After two years of serious negotiations between the United Paperworkers Intl. Union (UPIU) and the Oil, Chemical & Atomic Workers Intl. Union (OCAW), delegates to both unions’ merger conventions approved the formation of the Paper, Allied-Industrial, Chemical and Energy Workers Intl. Union (PACE) on January 4, 1999. This merger capped discussions about joining forces that began in 1979.
The desire to merge sprang from the realization by both organizations that with greater resources, they could organize more workers and represent their members better in an age of corporate mergers and global competition.

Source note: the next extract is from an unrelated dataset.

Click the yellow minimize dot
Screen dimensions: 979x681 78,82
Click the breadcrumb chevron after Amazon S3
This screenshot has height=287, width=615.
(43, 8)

PACE represents 275,000 workers in the pulp, paper, automobile parts, appliance manufacturing, cement, kaolin, oil, chemical, nuclear materials, and pharmaceutical industries. Other sectors include health care, aviation, natural gas distribution, and mining. It is the fourth largest industrial union.

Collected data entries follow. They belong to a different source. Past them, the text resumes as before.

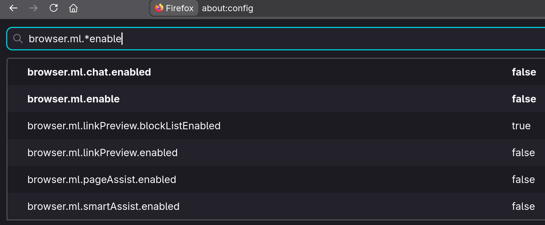Click the search magnifier icon
The height and width of the screenshot is (225, 545).
[18, 39]
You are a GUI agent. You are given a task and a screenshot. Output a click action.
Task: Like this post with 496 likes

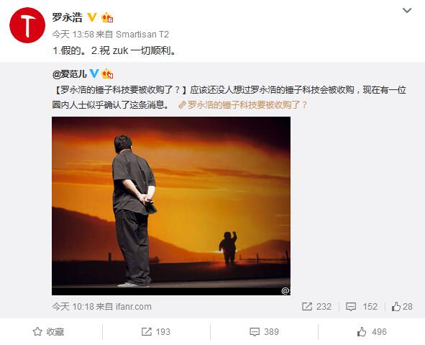(x=372, y=332)
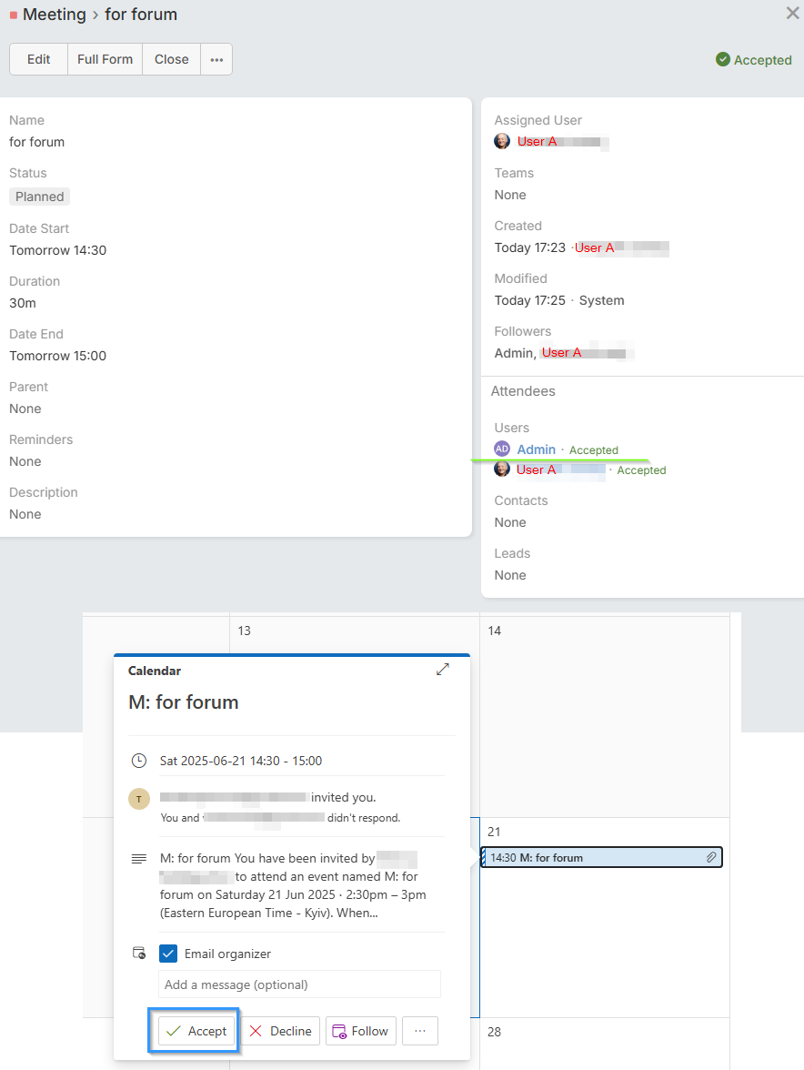Click the Edit button
This screenshot has height=1070, width=804.
38,59
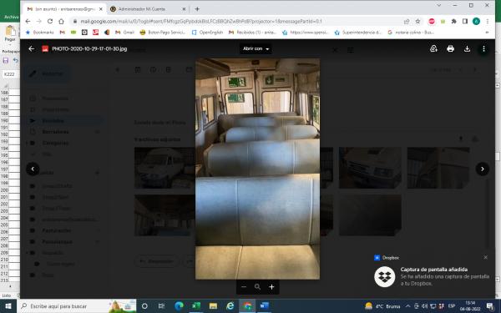Zoom out with the minus button
Viewport: 501px width, 313px height.
point(244,287)
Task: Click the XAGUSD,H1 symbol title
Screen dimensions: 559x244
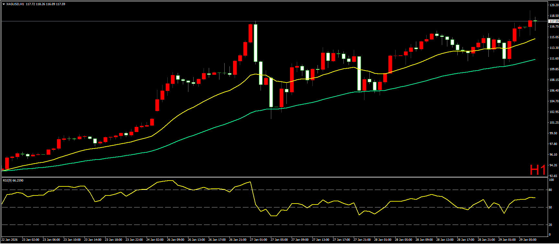Action: coord(15,4)

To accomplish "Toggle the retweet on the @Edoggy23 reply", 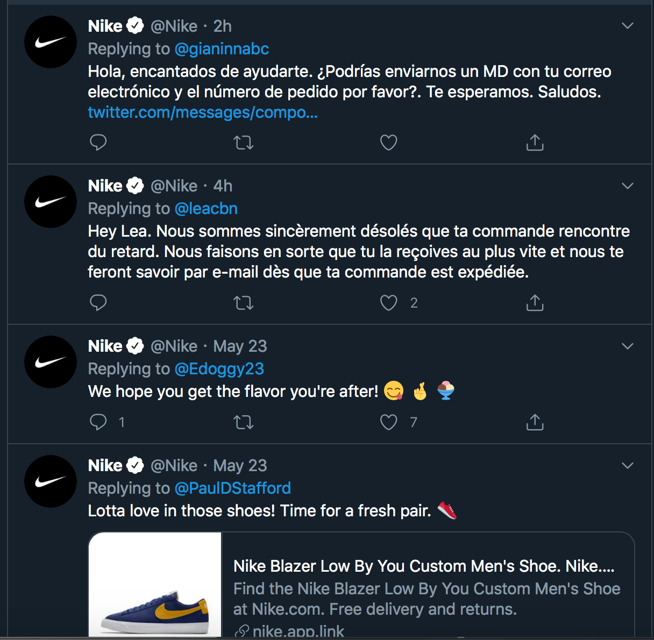I will tap(244, 422).
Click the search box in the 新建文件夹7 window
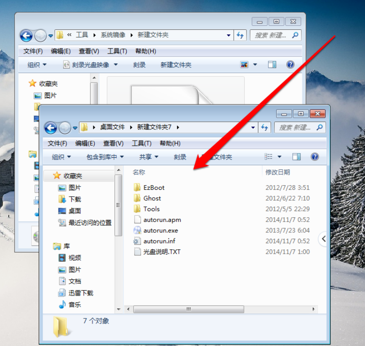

The union has 1,500 locals in the U.S. and Canada, and is structured into 11 regions. Governing the union between conventions is the international union executive board that consists of the elected international officers.
Delegates to the PACE constitutional convention held every four years elect the international union president, executive vice president, secretary, and treasurer by a majority vote. Convention delegates from each region form regional caucuses to elect the vice presidents and rank-and-file advisory board members from that region. The rank-and-file advisory board expresses the concerns of the membership to the international executive board.